What to do: What you return should be the lines of the data containing "toolbar", each in full.
Data for analysis: Begin
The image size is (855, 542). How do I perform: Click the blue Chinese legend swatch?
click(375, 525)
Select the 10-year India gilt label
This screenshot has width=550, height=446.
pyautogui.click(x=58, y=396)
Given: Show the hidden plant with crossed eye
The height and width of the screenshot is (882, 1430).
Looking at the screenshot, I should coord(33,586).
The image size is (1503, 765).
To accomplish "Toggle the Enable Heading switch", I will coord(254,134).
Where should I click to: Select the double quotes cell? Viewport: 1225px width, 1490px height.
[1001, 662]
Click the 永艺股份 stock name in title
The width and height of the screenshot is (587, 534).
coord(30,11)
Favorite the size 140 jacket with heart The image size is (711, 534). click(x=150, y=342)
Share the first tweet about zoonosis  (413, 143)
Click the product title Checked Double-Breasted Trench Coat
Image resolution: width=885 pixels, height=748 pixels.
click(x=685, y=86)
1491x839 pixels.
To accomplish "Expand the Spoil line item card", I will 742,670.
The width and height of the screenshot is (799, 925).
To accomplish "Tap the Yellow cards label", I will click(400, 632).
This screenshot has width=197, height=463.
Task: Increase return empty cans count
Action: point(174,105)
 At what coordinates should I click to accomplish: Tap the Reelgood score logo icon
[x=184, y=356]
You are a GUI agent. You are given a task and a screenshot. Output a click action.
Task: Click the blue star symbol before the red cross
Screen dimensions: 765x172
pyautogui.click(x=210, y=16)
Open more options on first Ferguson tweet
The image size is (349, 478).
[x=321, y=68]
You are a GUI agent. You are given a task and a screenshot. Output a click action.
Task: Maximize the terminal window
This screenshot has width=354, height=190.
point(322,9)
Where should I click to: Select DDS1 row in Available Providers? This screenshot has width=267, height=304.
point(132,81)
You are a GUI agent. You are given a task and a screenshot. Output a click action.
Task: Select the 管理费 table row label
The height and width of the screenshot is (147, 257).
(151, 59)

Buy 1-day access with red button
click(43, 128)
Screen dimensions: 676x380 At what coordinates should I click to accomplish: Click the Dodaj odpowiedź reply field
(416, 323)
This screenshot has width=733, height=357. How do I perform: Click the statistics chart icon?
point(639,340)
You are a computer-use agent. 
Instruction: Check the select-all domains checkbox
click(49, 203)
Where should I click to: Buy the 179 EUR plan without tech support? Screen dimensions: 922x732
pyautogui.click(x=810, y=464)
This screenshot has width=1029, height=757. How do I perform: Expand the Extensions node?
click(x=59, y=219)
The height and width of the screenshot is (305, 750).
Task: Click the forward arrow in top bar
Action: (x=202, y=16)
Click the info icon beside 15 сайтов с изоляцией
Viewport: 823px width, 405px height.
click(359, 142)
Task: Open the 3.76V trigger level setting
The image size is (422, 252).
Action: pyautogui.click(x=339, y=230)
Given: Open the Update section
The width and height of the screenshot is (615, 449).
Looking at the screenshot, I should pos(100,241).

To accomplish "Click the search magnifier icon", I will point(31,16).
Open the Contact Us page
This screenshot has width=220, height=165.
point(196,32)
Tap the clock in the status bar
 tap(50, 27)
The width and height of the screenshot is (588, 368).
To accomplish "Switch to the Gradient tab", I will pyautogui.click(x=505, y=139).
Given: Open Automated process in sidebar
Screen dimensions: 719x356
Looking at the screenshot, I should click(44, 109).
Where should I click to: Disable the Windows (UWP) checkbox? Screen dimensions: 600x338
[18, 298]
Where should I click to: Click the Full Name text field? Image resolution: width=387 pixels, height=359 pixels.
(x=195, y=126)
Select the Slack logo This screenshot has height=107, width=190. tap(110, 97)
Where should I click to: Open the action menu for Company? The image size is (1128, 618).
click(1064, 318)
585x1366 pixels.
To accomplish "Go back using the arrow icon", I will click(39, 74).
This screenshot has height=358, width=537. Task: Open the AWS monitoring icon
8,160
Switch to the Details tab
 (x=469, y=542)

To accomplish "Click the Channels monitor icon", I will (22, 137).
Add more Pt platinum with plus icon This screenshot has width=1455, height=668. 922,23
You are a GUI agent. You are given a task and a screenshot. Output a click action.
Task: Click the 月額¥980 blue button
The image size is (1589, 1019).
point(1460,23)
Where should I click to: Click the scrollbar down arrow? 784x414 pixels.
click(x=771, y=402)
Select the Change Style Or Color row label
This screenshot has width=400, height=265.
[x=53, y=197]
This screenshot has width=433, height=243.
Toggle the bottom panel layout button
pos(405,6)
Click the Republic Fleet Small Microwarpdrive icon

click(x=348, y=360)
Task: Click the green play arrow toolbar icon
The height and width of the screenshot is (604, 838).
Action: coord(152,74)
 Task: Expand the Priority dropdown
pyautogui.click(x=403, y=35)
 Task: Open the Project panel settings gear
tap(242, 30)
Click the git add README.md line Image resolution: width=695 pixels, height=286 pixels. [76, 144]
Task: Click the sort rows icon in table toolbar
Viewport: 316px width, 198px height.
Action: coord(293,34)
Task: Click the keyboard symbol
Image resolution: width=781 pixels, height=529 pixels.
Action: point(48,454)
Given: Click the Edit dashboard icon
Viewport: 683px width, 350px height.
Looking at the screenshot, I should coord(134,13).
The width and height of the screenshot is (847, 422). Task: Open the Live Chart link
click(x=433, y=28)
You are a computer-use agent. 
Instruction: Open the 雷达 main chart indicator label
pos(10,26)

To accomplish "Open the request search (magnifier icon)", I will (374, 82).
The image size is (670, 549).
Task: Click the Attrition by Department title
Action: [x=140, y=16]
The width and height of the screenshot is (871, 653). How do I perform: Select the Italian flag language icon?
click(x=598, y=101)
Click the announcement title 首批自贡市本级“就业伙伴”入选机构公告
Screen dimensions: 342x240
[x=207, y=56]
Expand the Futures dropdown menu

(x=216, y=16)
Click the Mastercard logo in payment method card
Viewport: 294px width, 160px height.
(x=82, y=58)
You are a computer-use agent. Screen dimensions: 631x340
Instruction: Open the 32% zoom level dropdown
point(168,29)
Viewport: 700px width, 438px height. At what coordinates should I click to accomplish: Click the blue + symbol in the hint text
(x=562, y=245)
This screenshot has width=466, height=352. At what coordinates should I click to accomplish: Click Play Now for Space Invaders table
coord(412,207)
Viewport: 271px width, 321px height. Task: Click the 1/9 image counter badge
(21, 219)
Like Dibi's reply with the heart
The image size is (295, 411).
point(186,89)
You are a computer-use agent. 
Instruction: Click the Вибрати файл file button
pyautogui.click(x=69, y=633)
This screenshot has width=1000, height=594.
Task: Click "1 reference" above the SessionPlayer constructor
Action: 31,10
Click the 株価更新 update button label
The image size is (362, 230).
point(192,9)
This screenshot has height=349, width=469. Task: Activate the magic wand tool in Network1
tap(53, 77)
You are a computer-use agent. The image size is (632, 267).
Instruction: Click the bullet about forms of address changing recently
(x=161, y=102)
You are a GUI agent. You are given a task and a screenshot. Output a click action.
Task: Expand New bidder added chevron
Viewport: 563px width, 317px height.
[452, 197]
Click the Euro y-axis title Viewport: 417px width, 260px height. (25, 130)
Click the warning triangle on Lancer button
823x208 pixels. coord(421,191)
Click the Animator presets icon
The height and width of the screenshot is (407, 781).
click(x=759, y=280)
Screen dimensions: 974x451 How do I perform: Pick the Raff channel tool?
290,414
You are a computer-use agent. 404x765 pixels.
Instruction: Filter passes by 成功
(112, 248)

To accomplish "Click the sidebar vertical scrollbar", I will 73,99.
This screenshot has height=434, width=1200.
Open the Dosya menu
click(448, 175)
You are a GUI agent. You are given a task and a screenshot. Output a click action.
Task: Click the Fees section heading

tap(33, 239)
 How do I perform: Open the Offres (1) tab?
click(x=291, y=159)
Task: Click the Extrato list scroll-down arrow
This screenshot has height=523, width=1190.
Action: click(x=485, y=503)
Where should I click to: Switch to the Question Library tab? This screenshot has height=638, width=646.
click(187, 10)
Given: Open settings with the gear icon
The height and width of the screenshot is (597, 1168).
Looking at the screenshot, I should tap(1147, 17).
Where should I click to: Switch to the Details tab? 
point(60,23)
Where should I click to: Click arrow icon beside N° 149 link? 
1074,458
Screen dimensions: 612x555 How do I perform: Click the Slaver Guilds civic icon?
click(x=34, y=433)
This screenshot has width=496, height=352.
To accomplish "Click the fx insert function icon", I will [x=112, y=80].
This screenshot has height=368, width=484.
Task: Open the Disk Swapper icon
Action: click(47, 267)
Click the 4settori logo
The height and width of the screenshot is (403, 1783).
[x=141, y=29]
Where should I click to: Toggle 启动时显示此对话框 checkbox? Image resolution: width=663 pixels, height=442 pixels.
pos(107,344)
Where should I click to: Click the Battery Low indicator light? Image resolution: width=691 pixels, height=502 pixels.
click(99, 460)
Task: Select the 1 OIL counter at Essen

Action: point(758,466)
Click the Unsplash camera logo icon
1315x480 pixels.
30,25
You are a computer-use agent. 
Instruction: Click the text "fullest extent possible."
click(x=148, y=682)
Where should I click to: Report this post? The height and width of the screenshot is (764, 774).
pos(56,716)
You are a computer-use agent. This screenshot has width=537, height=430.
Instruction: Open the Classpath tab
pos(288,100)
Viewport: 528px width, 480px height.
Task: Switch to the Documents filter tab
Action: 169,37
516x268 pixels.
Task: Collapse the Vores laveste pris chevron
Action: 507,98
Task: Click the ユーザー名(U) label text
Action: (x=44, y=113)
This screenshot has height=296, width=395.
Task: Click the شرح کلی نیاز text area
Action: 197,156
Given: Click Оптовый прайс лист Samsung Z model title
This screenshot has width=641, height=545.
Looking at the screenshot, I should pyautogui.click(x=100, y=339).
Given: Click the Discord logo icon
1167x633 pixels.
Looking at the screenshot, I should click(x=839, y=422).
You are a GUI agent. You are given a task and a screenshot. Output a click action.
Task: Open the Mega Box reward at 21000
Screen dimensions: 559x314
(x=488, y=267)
Data for analysis: End
Response for this exercise:
Task: Click the green play arrow toolbar icon
Task: Click the sort rows icon in table toolbar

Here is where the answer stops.